Note Well:
This blog is intended for rational audiences. Its contents are the personal opinions of its author. If you quote from this blog, which you
may do with attribution, please assume personal accountability for any consequences of mischaracterizing these expressed intentions.

Sunday, April 12, 2009

Breathless Airheads and Sputtering Boneheads

[UPDATE: It has been brought to my attention that I had stigmatized (albeit unintentially) people with a reading disorder, by my unfortunate choice of wording for the original title of this post. My sincere apologies to anyone who may have been offended.]

In the wake of my pleasure at learning of the heroic and successful rescue of the American captain who was held hostage by Somali pirates, I am chagrined to report that my pleasure is tempered by my annoyance with the MSM reportage of these happy events. Not only are we plagued with biased reporting, but we are also presented, even by those less egregiously biased, with important news as processed by inept "newscasters". Let me cite one very typical example.

As is my wont, while doing my daily treadmill workout, I tuned to a news network, which shall remain nameless because they are all equally faulty in their level of incompetence, whose male-female tag team was hyperventilating about the exciting rescue. The female is best described as a breathless airhead; the male as a sputtering bonehead. This annoying pair could not simply report the few meager facts at their disposal. No, they had to milk perhaps 5-minutes worth of factual news for upwards of an hour of "news time", which included a substantial number of 2- or 3-minute commercial breaks.

In the process of this flurry of spittle-spraying the lenses of the TV equipment in the studio, the breathless airhead found it necessary to report what is excruciatingly obvious. For example, the lifeboat that was commandeered by the pirates who held the ship's captain hostage, had to have had its cover open at the time of the rescue, because, you see, it would have been difficult for the navy sharpshooters to kill the pirates otherwise, since their telescopic rifle sights could not penetrate solid material! Duh, you mean our sharpshooters don't have x-ray vision? Meanwhile, her bonehead male co-anchor kept talking about our navel vessel, the "Brisbane", despite the incessant repeating by others of its correct name, the USS Bainbridge.

ARGH!

Post #711 Breathless Airheads and Sputtering Boneheads

4 comments:

  1. Secular Apostate4/13/2009 4:38 AM

    If you haven't read it yet, I think you'll enjoy Blackfive's description of the action.

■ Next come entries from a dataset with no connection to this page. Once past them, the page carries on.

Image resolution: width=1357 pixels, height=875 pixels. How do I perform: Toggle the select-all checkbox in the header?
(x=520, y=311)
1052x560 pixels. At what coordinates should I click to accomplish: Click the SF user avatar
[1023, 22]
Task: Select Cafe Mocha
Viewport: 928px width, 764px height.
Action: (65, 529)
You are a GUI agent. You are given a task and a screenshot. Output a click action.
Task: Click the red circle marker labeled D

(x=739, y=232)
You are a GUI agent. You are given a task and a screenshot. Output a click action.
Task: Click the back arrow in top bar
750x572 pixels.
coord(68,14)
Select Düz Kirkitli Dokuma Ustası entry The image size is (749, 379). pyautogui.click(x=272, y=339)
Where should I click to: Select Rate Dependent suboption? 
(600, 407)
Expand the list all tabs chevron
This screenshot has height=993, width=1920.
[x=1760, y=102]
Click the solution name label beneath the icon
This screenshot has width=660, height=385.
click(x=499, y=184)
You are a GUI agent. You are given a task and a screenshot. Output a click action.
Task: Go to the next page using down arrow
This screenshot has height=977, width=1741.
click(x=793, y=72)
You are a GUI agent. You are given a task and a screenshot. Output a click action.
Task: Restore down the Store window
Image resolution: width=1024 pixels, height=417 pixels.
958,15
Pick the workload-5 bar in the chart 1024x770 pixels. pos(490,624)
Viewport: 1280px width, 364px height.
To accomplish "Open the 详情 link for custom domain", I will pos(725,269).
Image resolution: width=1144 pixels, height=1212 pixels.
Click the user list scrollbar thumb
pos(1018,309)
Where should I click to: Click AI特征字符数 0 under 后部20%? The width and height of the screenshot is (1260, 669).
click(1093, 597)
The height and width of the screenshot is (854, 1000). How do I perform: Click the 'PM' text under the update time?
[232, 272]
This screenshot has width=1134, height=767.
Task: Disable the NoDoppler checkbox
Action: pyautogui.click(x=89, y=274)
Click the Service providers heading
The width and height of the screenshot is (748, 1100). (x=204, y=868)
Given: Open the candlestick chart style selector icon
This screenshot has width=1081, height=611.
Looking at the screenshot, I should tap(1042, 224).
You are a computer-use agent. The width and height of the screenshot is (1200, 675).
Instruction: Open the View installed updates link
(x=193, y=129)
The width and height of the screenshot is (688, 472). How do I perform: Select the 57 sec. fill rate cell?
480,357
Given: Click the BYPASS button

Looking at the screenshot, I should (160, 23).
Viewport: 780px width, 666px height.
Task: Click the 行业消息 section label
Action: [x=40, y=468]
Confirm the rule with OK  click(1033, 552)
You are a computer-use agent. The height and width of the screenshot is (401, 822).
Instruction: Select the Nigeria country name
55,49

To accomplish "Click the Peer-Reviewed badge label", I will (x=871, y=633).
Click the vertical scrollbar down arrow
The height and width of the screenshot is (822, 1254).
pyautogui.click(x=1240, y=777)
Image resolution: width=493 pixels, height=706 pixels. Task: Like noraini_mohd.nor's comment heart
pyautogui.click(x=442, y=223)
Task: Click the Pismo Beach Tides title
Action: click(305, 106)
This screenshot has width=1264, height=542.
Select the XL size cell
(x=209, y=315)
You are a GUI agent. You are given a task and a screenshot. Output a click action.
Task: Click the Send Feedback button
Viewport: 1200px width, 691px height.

    And the very last sentence is, well, pithy.

    ReplyDelete
  2. Apostate,

    Kind of reminds one of this classic asshat.

    ReplyDelete
  3. Secular Apostate4/13/2009 6:52 AM

    OMG.

    I was living in Taxachusetts when Dumkaka ran for president, touting the "Massachusetts Miracle" while the state government was writing hot checks.

    Think on this... Mike Dumkaka, Governor; John Kerry, Senator; Ted Kennedy, Senator; Ed Markey ("The beauty of daylight-saving time is that it just makes everyone feel sunnier."), House.

    Those were my elected representatives.

    ReplyDelete
  4. You hit the state-government trifecta+1 (perfecta squared?)!